Italy: A photo essay - Part I

This is Part I because I have, arggh, lost a bunch of pictures and am trying to recover them.




Spent the first few days in Naples, which is a big, old (2600 years) city with lots of marks of old times and frustrated modernity. This is the square where Bellini, composer of Norma, lived. Now it's got nice restaurants, artsy coffee shops and a gaggle of Camorra-lite drug dealers surrounding it.









Next to the Piazza is Port'Alba, one of the old gates to the city. Naples is replete with statues on the top of buildings, and odd columns covered with decorations, busts and the like. Here's one.





Everybody hung out in Naples at one stage - Verdi premiered Aida there, for example, Caravaggio painted and fought here, and Dante put in some time. This is his statue in Piazza Dante.

We stayed in the Centro Storico, a dark warren of streets still laid out on the plan the Greeks set up so long ago. The streets are tiny and cramped, very gloomy and eerie when it's raining, as it did most of the time we were there. However, every now and then as one walks along - whang! - a huge church appears, set back from the road and soaring up to heaven. This is one of the finest - Gesu Nuovo, with its very weird outside facade. Inside, it's a Baroque wonderland, with decoration on every possible surface.
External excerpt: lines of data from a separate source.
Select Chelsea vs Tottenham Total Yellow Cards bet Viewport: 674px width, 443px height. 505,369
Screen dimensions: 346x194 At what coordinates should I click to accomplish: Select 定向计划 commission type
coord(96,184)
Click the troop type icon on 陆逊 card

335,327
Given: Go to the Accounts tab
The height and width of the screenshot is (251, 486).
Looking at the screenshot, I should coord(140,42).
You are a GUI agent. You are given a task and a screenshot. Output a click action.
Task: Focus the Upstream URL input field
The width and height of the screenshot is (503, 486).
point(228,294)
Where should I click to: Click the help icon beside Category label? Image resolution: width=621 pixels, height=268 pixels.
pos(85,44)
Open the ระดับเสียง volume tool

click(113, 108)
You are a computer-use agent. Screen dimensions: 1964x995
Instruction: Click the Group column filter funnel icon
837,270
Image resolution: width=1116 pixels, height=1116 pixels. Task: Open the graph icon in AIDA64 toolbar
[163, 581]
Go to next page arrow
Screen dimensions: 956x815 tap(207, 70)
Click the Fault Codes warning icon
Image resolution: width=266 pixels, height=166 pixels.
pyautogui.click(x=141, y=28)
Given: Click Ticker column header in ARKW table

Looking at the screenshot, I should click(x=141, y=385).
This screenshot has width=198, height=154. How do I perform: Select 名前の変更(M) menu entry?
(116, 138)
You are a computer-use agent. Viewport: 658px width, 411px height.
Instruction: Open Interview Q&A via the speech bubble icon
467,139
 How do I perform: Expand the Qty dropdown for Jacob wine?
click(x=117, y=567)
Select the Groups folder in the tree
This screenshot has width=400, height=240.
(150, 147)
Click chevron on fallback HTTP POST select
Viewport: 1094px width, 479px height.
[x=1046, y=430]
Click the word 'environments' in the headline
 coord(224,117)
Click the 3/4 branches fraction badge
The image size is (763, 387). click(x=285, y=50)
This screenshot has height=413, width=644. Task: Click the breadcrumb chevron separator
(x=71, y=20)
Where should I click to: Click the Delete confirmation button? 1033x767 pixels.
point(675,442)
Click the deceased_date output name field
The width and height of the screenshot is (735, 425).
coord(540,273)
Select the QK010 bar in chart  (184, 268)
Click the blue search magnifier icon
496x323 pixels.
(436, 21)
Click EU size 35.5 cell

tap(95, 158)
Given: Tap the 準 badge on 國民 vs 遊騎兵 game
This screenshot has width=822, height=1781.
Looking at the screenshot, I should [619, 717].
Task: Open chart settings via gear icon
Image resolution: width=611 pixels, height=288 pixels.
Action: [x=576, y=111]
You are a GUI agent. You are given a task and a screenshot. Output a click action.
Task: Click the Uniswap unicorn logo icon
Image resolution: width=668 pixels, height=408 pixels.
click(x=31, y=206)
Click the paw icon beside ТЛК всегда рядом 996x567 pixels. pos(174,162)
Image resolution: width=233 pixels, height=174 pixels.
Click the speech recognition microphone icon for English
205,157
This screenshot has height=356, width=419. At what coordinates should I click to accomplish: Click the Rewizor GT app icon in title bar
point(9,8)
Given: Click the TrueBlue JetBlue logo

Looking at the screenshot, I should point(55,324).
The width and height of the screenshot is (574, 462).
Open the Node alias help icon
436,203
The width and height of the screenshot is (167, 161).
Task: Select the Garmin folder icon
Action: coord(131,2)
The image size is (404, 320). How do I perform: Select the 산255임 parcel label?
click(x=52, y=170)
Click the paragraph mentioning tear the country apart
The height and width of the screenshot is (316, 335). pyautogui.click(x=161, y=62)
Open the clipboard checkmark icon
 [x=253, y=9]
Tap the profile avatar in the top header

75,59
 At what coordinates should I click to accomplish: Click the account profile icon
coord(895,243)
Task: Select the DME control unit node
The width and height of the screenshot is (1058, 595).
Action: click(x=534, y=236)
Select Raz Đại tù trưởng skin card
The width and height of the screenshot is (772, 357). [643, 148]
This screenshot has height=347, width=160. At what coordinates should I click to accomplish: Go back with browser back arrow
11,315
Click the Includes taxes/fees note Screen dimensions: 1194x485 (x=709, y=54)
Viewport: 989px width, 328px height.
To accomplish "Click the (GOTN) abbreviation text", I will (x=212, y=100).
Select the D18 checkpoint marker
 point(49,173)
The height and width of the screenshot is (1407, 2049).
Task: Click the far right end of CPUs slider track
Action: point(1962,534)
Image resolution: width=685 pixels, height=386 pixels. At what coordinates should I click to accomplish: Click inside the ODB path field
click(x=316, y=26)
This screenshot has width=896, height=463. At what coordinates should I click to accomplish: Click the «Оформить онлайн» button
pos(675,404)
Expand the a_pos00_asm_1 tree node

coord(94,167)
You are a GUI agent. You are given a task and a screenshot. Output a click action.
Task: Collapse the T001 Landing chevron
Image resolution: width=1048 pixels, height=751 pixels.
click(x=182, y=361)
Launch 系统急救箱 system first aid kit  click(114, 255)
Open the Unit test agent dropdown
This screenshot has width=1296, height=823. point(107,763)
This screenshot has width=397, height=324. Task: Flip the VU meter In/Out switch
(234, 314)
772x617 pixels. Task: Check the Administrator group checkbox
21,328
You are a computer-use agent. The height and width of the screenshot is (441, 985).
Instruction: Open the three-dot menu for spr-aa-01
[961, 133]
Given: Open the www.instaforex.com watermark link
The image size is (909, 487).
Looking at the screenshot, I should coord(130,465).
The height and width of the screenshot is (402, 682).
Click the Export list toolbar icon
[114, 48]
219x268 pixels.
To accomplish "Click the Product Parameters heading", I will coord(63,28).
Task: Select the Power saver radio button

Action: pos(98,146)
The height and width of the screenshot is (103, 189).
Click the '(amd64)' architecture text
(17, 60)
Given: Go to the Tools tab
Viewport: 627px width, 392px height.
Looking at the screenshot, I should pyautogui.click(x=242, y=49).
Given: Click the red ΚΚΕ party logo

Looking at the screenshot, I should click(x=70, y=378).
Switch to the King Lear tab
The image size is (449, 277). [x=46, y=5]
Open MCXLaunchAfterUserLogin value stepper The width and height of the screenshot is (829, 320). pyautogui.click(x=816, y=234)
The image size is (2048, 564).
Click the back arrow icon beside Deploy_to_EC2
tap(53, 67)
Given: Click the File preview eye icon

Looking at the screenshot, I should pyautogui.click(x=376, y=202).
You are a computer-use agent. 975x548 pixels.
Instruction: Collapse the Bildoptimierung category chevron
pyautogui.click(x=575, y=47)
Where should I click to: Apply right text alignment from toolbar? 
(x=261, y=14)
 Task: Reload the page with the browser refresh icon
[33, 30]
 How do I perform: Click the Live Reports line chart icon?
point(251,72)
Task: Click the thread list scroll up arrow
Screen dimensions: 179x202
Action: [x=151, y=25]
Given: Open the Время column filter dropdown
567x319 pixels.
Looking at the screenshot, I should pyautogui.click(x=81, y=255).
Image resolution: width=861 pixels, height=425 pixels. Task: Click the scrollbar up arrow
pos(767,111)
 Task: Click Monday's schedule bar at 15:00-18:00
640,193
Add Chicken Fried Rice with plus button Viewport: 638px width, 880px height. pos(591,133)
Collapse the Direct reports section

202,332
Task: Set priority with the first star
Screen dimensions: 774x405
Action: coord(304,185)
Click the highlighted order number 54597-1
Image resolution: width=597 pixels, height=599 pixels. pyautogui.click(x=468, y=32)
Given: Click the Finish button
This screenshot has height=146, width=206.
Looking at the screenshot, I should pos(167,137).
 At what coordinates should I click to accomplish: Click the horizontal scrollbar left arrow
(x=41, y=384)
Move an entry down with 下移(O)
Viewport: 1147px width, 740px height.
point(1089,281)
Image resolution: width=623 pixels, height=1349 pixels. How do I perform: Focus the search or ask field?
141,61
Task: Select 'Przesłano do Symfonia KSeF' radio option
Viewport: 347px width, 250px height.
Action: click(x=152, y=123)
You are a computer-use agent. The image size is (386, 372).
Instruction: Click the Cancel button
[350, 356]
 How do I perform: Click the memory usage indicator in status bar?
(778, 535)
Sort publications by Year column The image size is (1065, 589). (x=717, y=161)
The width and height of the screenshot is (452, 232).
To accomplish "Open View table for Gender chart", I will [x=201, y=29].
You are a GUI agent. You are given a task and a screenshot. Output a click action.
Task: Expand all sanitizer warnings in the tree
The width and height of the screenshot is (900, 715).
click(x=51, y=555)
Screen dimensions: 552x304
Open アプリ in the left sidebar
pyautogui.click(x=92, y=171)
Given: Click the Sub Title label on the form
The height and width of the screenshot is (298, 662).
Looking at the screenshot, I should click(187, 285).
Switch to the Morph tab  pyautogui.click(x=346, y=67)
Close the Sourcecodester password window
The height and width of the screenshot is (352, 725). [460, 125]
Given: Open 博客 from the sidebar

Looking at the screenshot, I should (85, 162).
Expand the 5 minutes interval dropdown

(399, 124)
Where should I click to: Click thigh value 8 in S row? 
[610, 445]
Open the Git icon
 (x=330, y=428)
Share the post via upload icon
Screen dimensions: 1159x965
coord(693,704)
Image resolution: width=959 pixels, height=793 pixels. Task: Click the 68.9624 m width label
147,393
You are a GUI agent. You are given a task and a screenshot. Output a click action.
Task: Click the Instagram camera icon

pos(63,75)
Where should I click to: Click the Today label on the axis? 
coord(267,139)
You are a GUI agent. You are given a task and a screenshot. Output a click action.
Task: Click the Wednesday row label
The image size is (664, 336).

The streets, as I said, are very old. Not really the kind of thing to drive on, you might think. But this is Italy, and they're not so concerned. Two consequences: in these extremely narrow streets you're forever dodging cars and mopeds (which I think have secured some sort of exemption from the laws of man and God); and almost all the cars have some sort of ding.



Naples has a reputation for being sunny and lively, but in the rain and overcast it can look quite forbidding.


Its most famous museum is the National Archaeological Museum, which is one of the best of its type in the world. All kinds of Greek, Roman, Etruscan antiquities, inlcuding amazing frescoes and mosaics from Pompeii and elsewhere. I must admit my favourite room was the collection of Classical Pornography, much of which was quite raunchy. If they are to be believed, the male organ has shrunk over the past 2000 years. Clearly, as this is a family site, I can't be putting those pics up, but copies are available on request. Here are examples of another type of big head:

One day we decided to go to Positano on the Amalfi Coast. A bit ill-advised because of the weather - buckets of rain, seriously - though we could still see it is a very beautiful part of the world. To get there, you take the very nicely Circumvesuviana railroad.